**ABOUT THIS EXERCISE**
Begin with the line containing "The width and" and reproduce it and all later lines exactly, through the last line of the records. Add nothing else.

**SUPPLIED DATA**
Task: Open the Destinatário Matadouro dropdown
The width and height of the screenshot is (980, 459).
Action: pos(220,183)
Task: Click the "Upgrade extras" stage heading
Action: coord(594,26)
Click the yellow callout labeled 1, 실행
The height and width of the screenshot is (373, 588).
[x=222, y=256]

**SOLUTION TO THIS EXERCISE**
The width and height of the screenshot is (980, 459).
Action: pos(220,183)
Task: Click the "Upgrade extras" stage heading
Action: coord(594,26)
Click the yellow callout labeled 1, 실행
The height and width of the screenshot is (373, 588).
[x=222, y=256]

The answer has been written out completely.